Well-placed memory fences prevent these sorts of issues by enforcing that instruction reordering will not affect your desired memory ordering and that previous writes are made visible to other threads. __threadfence() and friends are also covered in the CUDA docs.
Putting all of this together, writing your own atomic load method in CUDA looks something like:
// addr must be aligned properly.
__device__ unsigned int atomicLoad(const unsigned int *addr)
{
const volatile unsigned int *vaddr = addr; // volatile to bypass cache
__threadfence(); // for seq_cst loads. Remove for acquire semantics.
const unsigned int value = *vaddr;
// fence to ensure that dependent reads are correctly ordered
__threadfence();
return value;
}
// addr must be aligned properly.
__device__ void atomicStore(unsigned int *addr, unsigned int value)
{
volatile unsigned int *vaddr = addr; // volatile to bypass cache
// fence to ensure that previous non-atomic stores are visible to other threads
__threadfence();
*vaddr = value;
}
This can be written similarly for other non-tearing load/store sizes.
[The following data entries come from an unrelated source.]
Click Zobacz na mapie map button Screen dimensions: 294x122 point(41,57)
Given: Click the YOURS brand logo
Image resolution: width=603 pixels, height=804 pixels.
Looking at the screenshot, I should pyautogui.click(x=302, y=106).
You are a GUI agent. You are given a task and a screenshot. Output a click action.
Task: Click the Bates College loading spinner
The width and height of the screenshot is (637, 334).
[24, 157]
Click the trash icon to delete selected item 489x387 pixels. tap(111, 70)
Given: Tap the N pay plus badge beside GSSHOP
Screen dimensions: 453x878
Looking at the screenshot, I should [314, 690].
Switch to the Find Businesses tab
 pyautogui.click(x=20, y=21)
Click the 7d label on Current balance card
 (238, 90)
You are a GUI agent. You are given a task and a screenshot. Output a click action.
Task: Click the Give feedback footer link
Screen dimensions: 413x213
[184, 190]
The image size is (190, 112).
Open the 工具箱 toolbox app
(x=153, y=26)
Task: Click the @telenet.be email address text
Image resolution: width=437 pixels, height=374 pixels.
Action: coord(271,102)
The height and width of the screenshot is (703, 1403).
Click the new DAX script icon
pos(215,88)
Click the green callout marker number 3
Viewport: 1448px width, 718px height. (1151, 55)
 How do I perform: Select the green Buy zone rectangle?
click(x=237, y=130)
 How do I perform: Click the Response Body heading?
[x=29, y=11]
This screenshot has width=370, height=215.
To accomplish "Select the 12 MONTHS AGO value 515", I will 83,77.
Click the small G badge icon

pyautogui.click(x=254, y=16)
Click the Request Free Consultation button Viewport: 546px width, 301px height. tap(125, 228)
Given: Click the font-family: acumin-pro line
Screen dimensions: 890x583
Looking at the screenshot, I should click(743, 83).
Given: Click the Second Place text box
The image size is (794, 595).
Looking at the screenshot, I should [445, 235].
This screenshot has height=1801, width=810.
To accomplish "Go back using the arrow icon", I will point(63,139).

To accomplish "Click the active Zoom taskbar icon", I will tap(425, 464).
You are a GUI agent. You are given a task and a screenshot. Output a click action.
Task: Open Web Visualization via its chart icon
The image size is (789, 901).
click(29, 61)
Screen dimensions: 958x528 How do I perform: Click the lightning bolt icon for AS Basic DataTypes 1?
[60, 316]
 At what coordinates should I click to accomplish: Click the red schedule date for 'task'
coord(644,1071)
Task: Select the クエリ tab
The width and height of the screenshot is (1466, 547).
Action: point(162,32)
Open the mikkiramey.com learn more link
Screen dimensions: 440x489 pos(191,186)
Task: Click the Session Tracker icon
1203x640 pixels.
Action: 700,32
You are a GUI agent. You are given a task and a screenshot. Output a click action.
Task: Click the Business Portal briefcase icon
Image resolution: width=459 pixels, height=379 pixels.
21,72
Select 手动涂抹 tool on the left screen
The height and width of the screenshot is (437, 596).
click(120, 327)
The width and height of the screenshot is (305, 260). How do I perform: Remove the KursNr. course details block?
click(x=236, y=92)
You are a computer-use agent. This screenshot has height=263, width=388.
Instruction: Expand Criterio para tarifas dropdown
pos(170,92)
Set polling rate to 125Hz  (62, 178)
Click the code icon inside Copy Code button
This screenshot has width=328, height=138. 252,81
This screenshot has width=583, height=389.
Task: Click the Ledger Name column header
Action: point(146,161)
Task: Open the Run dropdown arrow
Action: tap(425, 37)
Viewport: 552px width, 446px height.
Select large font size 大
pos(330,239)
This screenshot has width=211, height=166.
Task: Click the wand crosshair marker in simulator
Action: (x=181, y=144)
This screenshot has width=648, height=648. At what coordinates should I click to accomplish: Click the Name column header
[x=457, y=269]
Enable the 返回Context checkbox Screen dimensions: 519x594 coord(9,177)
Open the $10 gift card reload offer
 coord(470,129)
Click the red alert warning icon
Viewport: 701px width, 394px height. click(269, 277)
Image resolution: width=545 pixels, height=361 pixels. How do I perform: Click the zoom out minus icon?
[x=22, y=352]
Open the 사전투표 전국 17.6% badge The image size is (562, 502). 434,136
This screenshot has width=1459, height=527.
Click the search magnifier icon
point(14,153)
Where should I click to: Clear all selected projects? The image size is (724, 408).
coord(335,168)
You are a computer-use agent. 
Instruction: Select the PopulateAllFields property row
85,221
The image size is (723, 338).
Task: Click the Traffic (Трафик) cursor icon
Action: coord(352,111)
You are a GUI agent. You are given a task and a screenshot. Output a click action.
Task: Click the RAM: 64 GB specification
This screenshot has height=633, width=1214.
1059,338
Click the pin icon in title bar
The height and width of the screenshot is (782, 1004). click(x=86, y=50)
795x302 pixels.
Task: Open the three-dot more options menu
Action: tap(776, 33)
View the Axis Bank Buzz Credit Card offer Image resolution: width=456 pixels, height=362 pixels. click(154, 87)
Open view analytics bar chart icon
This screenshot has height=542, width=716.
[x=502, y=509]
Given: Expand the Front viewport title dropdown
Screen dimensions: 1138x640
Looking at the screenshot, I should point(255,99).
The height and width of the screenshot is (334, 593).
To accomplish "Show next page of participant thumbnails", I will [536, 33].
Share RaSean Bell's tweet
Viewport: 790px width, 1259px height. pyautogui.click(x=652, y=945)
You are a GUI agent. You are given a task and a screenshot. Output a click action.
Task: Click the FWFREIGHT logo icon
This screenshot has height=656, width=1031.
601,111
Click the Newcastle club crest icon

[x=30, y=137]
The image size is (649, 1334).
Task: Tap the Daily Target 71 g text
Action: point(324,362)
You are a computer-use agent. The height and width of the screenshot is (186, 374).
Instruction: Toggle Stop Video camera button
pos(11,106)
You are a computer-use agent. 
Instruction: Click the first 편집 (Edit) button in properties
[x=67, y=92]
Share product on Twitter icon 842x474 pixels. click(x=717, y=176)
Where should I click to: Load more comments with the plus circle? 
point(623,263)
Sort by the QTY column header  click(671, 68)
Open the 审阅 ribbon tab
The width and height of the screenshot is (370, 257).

From talking with some NVIDIA devs who work on CUDA atomics, it looks like we should start seeing better support for atomics in CUDA, and the PTX already contains load/store instructions with acquire/release memory ordering semantics -- but there is no way to access them currently without resorting to inline PTX. They're hoping to add them in sometime this year. Once those are in place, a full std::atomic implementation shouldn't be far behind.
To the best of my knowledge, there is currently no way of requesting an atomic load in CUDA, and that would be a great feature to have.
There are two quasi-alternatives, with their advantages and drawbacks:
Use a no-op atomic read-modify-write as you suggest. I have provided a similar answer in the past. Guaranteed atomicity and memory consistency but you pay the cost of a needless write.
In practice, the second closest thing to an atomic load could be marking a variable volatile, although strictly speaking the semantics are completely different. The language does not guarantee atomicity of the load (for example, you may in theory get a torn read), but you are guaranteed to get the most up-to-date value. But in practice, as indicated in the comments by #Robert Crovella, it is impossible to get a torn read for properly-aligned transactions of at most 32 bytes, which does make them atomic.
Solution 2 is kind of hacky and I do not recommend it, but it is currently the only write-less alternative to 1. The ideal solution would be to add a way to express atomic loads directly in the language.